Wyzima : Capitale de la Témérie.
Le blanc, d’ordinaire si pur de la neige, était
entaché par un sillon écarlate. L’elfe traînait le cadavre du nain depuis une
bonne lieue. Depuis la forêt où elle l’avait rattrapé, on distinguait en avant
du sinistre équipage la fumée issue des cheminées du village. L’elfe espérait
toucher une solide récompense ; elle n’avait comme de coutume pas trop abimé sa prise et le
bourgmestre avait promis une centaine d’orins à qui se chargerait du sort de ce
misérable.
Elle arriva enfin au village, et se dirigea calmement
vers la mairie, même si la hutte n’était pas plus imposante que les autres alentour. Ce qu’elle détestait le plus était le regard
des humains. Bien sûr elle faisait avant tout partie de cette race inférieure
qu’étaient les « Oreilles Pointues », mais ce qui dérangeait le plus
les hommes c’était son gagne-pain. Elle n’hésitait pas à écumer les panneaux
des auberges à la recherche de contrats, et s’échinait à les exécuter sans
éprouver aucun remords. D’ailleurs ce nain n’avait pas la moindre chance, elle
pratiquait l’arc depuis qu’elle était jeune et à l’âge de 130 ans, elle ne
ratait plus aucune cible. On ne prit
même pas la peine de la recevoir : le bourgmestre avait abandonné devant
la porte une vieille charrette de bois. L’elfe y déposa le corps et se saisit
de la bourse clouée sur le côté de la carriole.
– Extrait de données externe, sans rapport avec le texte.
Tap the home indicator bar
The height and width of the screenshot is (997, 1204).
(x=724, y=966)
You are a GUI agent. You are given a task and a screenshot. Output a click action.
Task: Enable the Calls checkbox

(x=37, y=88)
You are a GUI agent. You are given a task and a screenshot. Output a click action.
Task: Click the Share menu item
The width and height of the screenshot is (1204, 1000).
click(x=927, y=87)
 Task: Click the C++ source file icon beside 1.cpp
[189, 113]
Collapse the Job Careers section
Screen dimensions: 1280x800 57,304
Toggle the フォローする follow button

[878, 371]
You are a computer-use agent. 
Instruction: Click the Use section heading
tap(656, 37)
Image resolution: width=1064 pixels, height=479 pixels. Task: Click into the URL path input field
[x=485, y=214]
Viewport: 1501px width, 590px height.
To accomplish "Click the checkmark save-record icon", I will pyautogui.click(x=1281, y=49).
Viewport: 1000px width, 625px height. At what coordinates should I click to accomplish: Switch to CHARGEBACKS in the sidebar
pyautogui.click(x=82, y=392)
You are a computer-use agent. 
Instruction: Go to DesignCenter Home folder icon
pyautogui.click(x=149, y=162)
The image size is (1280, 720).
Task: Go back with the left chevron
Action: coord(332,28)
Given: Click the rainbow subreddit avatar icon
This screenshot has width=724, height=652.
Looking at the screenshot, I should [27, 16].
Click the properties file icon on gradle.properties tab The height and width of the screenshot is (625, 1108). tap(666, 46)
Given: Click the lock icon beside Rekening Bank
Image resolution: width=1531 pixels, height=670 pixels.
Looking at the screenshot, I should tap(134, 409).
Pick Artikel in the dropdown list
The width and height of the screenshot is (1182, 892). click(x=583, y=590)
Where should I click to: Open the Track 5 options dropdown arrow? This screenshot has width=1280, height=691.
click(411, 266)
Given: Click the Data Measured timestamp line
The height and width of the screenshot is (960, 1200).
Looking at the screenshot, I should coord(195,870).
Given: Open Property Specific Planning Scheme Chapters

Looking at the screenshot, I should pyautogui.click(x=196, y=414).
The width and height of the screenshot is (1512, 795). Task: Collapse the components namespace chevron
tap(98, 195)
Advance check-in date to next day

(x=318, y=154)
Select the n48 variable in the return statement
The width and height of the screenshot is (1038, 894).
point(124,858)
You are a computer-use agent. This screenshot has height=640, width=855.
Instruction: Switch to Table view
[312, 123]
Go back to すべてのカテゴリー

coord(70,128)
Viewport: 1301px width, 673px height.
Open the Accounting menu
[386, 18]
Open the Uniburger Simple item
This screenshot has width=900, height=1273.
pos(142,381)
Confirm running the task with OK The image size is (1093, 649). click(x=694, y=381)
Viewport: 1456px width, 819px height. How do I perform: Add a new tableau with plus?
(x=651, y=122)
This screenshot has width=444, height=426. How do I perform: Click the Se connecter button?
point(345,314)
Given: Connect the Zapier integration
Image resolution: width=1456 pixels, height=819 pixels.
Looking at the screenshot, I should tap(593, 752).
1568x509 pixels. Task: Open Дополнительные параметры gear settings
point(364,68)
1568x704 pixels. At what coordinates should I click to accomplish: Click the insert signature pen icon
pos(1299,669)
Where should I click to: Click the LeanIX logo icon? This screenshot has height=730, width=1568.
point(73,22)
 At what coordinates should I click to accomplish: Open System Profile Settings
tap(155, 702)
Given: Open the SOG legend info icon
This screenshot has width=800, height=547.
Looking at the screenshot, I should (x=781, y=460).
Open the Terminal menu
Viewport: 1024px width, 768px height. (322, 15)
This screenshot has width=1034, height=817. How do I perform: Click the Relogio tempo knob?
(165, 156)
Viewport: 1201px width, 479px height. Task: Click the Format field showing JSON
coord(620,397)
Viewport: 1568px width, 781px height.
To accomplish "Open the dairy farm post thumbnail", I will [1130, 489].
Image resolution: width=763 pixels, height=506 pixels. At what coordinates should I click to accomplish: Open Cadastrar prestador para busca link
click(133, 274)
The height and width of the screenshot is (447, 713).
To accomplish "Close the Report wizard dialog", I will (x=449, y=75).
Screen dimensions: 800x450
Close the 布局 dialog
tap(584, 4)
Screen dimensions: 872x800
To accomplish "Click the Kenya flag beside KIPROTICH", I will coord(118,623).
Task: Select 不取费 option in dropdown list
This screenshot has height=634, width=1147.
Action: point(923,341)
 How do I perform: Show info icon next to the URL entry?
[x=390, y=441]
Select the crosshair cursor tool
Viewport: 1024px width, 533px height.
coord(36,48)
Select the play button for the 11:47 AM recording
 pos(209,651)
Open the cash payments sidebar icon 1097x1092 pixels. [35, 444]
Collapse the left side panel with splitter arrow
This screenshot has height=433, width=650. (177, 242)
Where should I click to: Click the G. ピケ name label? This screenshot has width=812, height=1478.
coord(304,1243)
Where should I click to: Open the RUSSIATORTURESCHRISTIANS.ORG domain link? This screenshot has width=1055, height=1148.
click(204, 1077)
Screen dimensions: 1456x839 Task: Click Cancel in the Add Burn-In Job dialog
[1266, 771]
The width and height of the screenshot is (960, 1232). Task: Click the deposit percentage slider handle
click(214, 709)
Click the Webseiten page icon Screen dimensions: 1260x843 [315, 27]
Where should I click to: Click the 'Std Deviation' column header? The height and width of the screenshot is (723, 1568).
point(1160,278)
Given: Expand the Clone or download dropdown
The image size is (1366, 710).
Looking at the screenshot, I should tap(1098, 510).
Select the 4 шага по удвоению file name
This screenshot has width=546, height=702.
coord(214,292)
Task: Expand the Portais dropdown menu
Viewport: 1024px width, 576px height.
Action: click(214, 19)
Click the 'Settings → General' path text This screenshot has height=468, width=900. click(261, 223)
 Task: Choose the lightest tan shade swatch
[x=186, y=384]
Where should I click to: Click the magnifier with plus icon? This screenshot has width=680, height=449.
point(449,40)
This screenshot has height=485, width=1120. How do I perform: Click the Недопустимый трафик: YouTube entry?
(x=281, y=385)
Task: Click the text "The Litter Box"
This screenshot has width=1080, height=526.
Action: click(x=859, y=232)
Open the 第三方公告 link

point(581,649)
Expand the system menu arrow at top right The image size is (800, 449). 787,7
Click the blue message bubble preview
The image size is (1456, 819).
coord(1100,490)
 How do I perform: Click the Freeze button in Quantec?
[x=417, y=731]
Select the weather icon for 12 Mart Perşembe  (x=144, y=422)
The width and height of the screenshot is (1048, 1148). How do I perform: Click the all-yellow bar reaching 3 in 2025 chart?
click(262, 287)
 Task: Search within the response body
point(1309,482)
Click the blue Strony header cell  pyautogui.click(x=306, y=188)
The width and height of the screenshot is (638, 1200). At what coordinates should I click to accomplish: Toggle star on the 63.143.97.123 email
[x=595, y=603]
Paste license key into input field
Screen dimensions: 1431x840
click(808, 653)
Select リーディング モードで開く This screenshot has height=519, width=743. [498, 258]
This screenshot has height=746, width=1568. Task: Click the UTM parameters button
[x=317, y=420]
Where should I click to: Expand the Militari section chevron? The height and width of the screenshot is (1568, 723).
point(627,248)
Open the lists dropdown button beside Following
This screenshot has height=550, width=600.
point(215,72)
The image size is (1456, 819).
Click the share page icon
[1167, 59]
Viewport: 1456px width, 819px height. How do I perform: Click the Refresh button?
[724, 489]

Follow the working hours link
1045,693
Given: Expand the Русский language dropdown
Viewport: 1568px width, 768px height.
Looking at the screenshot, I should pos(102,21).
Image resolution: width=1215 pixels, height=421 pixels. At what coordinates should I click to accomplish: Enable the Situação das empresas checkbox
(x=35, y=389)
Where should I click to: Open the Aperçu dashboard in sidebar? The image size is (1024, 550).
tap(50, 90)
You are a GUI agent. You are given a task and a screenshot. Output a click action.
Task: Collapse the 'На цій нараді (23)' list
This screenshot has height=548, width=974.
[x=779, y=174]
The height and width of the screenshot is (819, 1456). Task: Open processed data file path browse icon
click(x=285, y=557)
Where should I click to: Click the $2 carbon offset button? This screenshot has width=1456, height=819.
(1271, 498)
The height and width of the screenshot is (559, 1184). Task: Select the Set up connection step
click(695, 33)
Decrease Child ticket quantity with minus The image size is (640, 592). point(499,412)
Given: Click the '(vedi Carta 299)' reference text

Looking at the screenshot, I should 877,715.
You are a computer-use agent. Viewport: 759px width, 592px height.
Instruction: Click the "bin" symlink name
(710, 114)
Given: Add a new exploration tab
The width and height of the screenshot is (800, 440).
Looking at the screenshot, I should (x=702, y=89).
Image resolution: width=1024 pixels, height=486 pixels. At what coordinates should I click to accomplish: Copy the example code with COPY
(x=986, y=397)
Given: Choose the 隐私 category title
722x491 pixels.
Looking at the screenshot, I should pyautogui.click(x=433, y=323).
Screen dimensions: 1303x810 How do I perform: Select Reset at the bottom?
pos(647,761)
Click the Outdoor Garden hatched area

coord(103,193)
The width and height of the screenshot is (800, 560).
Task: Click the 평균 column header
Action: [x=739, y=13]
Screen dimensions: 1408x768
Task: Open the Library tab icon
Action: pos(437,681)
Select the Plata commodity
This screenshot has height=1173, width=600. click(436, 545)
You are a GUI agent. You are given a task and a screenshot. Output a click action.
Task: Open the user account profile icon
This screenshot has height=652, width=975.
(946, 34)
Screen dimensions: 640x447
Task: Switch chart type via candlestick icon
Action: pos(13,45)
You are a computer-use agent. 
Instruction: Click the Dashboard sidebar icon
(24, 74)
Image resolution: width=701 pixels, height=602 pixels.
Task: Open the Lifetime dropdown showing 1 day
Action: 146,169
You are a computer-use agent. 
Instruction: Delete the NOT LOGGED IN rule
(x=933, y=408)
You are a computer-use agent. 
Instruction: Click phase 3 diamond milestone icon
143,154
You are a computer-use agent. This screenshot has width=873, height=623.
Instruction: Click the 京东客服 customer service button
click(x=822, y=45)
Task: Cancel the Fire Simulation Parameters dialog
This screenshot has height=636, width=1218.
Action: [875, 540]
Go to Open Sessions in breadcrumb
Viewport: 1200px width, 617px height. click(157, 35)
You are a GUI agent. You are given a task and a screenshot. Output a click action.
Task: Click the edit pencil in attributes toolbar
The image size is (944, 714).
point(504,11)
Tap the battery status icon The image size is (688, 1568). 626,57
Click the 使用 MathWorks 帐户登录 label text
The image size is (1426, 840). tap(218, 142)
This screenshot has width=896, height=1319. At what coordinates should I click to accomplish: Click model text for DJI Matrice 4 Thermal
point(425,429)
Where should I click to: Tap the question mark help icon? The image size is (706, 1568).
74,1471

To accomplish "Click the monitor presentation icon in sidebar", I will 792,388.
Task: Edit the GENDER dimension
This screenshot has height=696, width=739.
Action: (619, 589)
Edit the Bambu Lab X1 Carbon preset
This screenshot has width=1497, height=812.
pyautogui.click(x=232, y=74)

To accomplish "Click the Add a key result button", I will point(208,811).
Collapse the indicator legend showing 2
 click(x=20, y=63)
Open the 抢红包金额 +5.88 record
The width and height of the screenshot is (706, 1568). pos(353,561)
Elle avait prévu de quitter le village dans le courant
de la soirée, mais le blizzard contra ses plans. Elle décida donc, à contre
cœur, de passer une nuit à l’auberge. Sur la place devant le « Poney
Fringant » trônait les restes d’un elfe pendu. C’était le sort que l’on
réservait à ceux qui avaient rejoint la Scoia'tael. L’elfe fit mine de
l’ignorer et s’avança jusqu’à la lourde porte de bois.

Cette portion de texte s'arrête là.